Hi Chad, I'll try to be a bit more clear:
I'm trying to draw "samples of state or disturbance vectors conditional on
the observations held fixed" (quoting Durbin and Koopman).
Ultimately the use case I have in mind is a Bayesian analysis. Using pymc3
I will take draws from the posterior distribution of the error covariance
parameters and then, conditional on these parameters and the observations,
I wish to simulate the evolution of the latent state parameters.
Ignoring the Bayesian application here's some reproducible code:
%matplotlib inline
import numpy as np
import pandas as pd
import statsmodels.api as sm
import matplotlib.pyplot as plt
# Get some data
nile = sm.datasets.nile.load_pandas().data['volume']
nile.index = pd.DatetimeIndex(start="1871",end="1971", freq='y')

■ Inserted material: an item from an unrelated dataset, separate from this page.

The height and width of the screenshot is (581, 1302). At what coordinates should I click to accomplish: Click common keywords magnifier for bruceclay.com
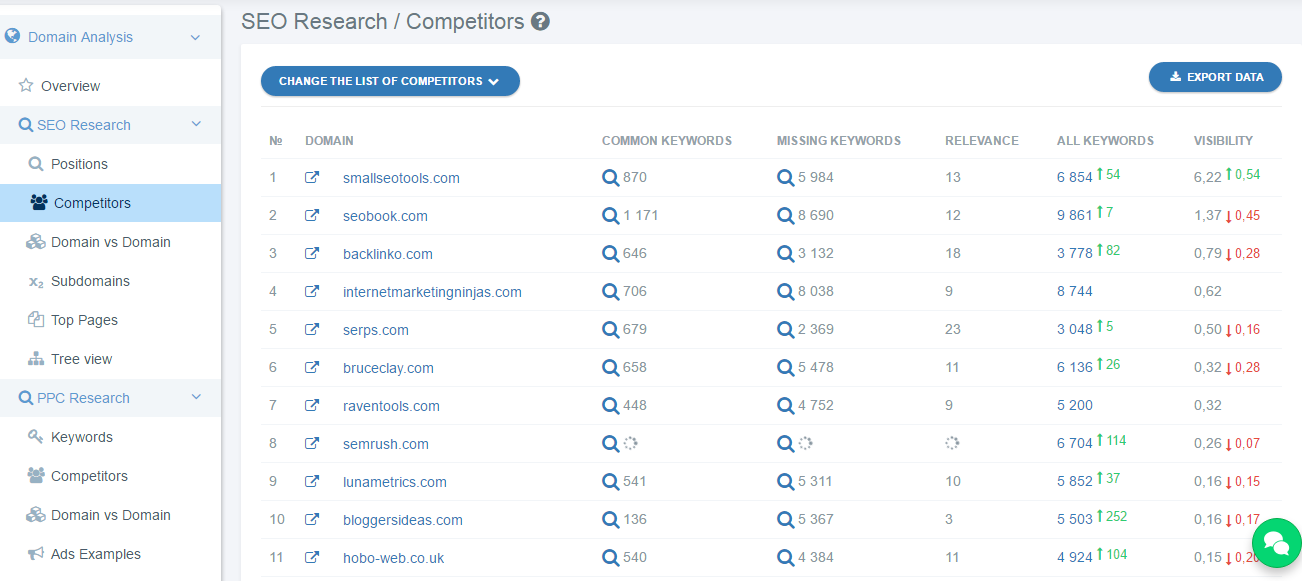click(x=610, y=367)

# Estimate the parameters of the model
mod = sm.tsa.UnobservedComponents(nile, 'llevel')
res = mod.fit()
# Get the simulation smoother and simulate
sim = res.model.simulation_smoother()
sim.simulate()
# Plot the filtered state and the state produced by the simulation smoother
pd.Series(sim.generated_obs[0,:]).plot(observed=False)
res.plot_components()
I would have expected state produced by the simulation smoother to look
similar to the estimated state from the fitted model. However, as far as I
can see this is just simulating a local level process with the given
parameters.
I have built statsmodels from the version on github (0.10.0 according to
the output of "conda list")
Best,
Alastair
Post by Chad FultonPost by Alastair HeggieI am having trouble getting simulation smoothing of state space models to
work.
Suppose I have an UnobservedComponents model.
fitted = mod.fit()
sim = mod.simulation_smoother()
sim.simulate(initial_state_variates=fitted.smoothed_state[:,0],
pretransformed_variates=True)
However the resulting output does not seem to be conditional on the
observations. Is there a kwarg I need to pass to the simulation_smoother to
get this to work.
I have tried to figure this out from studying the source but to no avail.
Best wishes,
Alastair
There are no kwargs that you should have to pass.
It's hard to say more based on your e-mail, though. Can you describe what
you're trying to do in more detail, e.g. what you're expecting and what's
actually happening, and the version of Statsmodels that you're using?